--- Start of Given information ---
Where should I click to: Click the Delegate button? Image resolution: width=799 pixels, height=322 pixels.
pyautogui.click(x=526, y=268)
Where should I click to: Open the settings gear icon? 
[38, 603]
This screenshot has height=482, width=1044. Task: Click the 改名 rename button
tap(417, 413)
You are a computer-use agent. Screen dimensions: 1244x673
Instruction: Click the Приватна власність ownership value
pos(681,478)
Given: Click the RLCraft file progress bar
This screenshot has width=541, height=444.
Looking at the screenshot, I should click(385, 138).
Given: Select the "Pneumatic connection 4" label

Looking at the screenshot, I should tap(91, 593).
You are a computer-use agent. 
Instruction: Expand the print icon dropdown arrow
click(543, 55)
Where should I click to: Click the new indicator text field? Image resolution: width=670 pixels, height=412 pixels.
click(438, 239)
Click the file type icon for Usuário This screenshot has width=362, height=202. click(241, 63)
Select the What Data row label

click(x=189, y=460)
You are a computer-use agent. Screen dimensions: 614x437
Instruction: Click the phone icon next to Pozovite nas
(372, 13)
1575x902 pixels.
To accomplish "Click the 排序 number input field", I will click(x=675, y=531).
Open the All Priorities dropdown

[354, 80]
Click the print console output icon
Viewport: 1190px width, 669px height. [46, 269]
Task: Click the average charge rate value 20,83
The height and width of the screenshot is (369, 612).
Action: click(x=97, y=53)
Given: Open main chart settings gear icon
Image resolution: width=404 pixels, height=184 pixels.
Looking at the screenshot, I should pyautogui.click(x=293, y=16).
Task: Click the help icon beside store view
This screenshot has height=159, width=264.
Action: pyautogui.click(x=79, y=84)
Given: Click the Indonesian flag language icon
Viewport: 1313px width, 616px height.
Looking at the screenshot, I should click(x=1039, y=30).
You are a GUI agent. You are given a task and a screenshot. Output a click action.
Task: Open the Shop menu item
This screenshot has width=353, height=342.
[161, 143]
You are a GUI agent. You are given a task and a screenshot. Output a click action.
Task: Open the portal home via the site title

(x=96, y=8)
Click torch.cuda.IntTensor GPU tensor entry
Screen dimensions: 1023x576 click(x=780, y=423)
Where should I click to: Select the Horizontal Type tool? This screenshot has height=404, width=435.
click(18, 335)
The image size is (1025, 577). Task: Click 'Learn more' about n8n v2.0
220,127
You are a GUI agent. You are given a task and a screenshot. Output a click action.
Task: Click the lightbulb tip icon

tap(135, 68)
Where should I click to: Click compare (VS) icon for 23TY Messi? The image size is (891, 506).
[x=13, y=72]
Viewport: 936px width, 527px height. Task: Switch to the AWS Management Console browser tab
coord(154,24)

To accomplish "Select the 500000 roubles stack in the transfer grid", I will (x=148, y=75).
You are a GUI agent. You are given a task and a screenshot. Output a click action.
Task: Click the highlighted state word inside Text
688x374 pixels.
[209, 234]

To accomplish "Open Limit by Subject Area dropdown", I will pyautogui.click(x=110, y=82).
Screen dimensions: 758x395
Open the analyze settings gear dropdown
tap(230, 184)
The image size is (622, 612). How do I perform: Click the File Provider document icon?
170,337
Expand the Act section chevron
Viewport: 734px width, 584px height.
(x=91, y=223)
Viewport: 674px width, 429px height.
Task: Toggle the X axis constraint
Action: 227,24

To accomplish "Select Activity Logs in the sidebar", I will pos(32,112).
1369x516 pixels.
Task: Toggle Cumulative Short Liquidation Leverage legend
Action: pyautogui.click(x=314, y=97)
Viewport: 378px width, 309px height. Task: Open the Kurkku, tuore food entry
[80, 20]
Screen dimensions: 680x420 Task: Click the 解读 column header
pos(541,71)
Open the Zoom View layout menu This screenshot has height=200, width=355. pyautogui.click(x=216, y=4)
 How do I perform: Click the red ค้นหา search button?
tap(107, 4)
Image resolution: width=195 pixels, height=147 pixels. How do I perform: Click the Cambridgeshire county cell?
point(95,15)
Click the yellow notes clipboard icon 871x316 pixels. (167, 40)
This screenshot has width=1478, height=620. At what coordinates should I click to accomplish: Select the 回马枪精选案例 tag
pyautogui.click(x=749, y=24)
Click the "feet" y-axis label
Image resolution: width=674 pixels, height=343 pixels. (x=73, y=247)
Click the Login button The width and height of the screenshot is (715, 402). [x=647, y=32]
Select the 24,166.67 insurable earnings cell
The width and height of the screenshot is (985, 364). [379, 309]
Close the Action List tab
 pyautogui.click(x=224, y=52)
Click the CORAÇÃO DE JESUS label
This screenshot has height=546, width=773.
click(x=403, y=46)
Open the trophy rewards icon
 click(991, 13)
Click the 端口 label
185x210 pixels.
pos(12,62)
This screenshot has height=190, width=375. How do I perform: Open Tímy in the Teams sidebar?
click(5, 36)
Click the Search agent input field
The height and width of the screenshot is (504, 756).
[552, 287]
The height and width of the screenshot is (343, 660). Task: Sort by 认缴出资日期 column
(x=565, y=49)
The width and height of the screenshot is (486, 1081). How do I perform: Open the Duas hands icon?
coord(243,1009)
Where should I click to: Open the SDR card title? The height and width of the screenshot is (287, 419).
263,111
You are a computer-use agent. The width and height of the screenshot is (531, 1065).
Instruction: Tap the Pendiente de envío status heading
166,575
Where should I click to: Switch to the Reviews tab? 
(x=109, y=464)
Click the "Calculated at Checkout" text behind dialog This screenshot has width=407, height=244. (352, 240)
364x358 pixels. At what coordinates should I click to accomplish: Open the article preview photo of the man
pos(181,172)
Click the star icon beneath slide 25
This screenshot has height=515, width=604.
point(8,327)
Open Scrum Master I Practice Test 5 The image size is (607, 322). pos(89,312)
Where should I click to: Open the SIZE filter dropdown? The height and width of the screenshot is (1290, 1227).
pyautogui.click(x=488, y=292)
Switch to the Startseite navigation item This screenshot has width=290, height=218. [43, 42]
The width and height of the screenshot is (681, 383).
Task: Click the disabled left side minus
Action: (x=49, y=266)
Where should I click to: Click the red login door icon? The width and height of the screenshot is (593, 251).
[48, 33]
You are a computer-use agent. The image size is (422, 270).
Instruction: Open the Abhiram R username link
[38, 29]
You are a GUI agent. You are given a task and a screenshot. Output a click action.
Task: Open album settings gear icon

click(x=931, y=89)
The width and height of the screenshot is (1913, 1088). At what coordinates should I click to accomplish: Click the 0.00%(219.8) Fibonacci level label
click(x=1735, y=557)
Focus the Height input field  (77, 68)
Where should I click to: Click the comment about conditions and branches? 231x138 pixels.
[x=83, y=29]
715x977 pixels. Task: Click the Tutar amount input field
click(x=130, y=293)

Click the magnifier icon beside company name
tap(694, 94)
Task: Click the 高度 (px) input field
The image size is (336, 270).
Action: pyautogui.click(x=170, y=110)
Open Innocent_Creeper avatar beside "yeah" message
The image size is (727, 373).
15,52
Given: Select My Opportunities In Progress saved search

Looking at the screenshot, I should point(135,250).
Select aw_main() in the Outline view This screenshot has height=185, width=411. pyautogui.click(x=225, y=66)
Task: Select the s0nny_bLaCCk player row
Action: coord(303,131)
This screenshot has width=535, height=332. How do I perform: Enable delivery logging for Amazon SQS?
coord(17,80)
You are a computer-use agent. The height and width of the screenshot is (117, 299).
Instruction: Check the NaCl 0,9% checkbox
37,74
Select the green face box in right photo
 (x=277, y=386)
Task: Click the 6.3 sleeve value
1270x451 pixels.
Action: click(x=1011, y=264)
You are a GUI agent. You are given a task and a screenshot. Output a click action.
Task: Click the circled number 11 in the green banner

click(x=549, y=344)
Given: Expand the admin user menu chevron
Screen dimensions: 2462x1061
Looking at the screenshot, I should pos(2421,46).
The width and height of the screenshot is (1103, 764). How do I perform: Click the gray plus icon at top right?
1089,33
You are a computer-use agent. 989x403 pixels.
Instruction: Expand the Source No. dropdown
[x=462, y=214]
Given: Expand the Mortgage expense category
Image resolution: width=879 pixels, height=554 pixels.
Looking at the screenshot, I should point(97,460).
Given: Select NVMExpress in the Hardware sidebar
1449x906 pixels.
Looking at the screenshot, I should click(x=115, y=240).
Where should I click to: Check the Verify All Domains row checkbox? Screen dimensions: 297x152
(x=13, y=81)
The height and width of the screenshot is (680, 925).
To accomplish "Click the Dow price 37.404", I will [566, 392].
--- End of Given information ---
Exercise requirements: Return every line in the listing above that contains the string "photo", matching case exactly.

Solved exercise:
364x358 pixels. At what coordinates should I click to accomplish: Open the article preview photo of the man
Select the green face box in right photo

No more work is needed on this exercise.